As part of its enforcement against Lexin, the regulator said it conducted 276 inspections of the company’s sites in 2016. In July alone, it made 177 inspections of infrastructure looking for “immediate threats to safety and the environment.”

The watchdog said it would have carried out just 32 routine checks over that time, if it weren’t for all the complaints, spills and increased surveillance due to concerns at the plant.

During a June inspection, the regulator uncovered problems with sour gas pipelines, which had been shut down because of a mechanical failure, according to court records.

The company later closed the plant and laid off employees in what it said was a temporary move until it could address deficiencies. The regulator had demanded Lexin repair the pipes, assess the pipeline system and investigate the failure.

Around the same time, the regulator said it was informed by the company that its leak detection system at its sour gas plant, pipelines and wells was no longer operational. The company said if there was an emergency, it could not respond because it had laid off most of its staff.

The regulator said it was worried the lack of oversight could lead to leaks of poisonous gas and ordered the company to shut down all of its facilities. [AER taking “action” years too late! Trying to impress the Supreme Court of Canada and pretend it’s a “regulator?”]

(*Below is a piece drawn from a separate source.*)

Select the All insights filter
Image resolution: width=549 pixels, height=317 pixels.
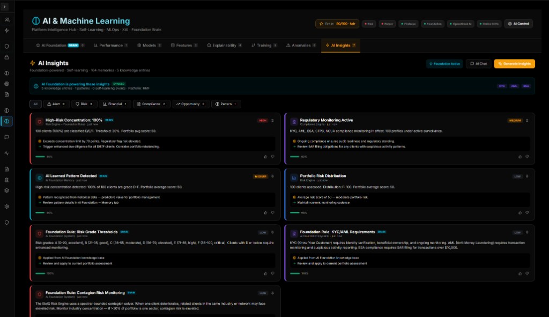35,104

The company, however, maintains its leak detection system was working. Smith, then a director of a Lexin subsidiary, wrote in another sworn affidavit last July that after the shutdown a month earlier the detection system was being monitored by a single employee on a rotating 12-hour shift.

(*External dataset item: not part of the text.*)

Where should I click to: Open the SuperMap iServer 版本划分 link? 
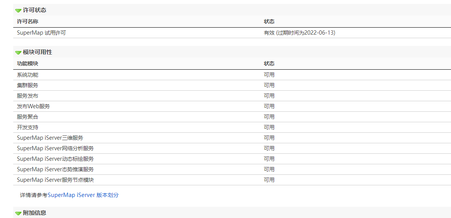click(83, 195)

The Alberta government received a complaint in July that claimed having only one employee working at a time was “detrimental to health and safety because there is no backup should an injury occur.” The complaint also claimed the worker on shift could be at risk from a potential break-in.

The Alberta government said Occupational Health and Safety staff inspected Lexin’s operations after receiving the complaint but found no violations. A spokeswoman said staff were satisfied the company complied with regulations requiring the plant workers to have open communications with their company by having cellphones and an answering service.

On Sept. 24 — more than two months after the complaint — an intruder wearing a balaclava cut the lock at a Lexin gate and broke in when a single worker was on site, but the suspect ran off when spotted, according to High River RCMP. No one was injured.

While the plant was shuttered, Lexin wells continued to produce and generate revenue, according to a former worker who estimated roughly 150 wells were operational earlier this year.

“Companies out there are actually struggling; they’re working out their bank loans,” he said. “We were cash-positive.”

But the company argued in a letter to the regulator that its ongoing dispute with the watchdog over fees and conditions at company facilities “has materially adversely affected our operations, liquidity and access to capital.”

“We also advise that because of the dispute and your actions, we are not sure that we will be able to continue to provide proper health and safety overview and measures for the sour wells, particularly beyond Feb. 15,” wrote Smith, now the interim chief executive at MFC Bancorp and director at Lexin.

In response, the regulator called a news conference on Feb. 15 and issued a rare, stunning rebuke of the oil and gas company for failing to properly maintain its properties.

“The AER has very little confidence in Lexin’s ability to conduct their operations safely,” Mark Taylor, a vice-president at the watchdog, told reporters.

[Mark Taylor Hypocrite & Liar Check:

Mark Taylor, when he was manager at Encana was perfectly fine with Encana illegally fracturing Rosebud’s drinking water aquifers and telling concerned residents in a public community meeting that the company would never ever frac near their drinking water supply, only far beneath it, after Encana had already illegally fractured right into the community’s aquifers 6 months previously?

And, Mark Taylor was perfectly fine lying to Ernst in writing, and deflecting and ignoring her concerns about residents, including Ernst, living in explosive risk in their homes with their drinking water dangerously contaminated with Encana’s methane and ethane after Encana illegally and secretly fractured their drinking water aquifers?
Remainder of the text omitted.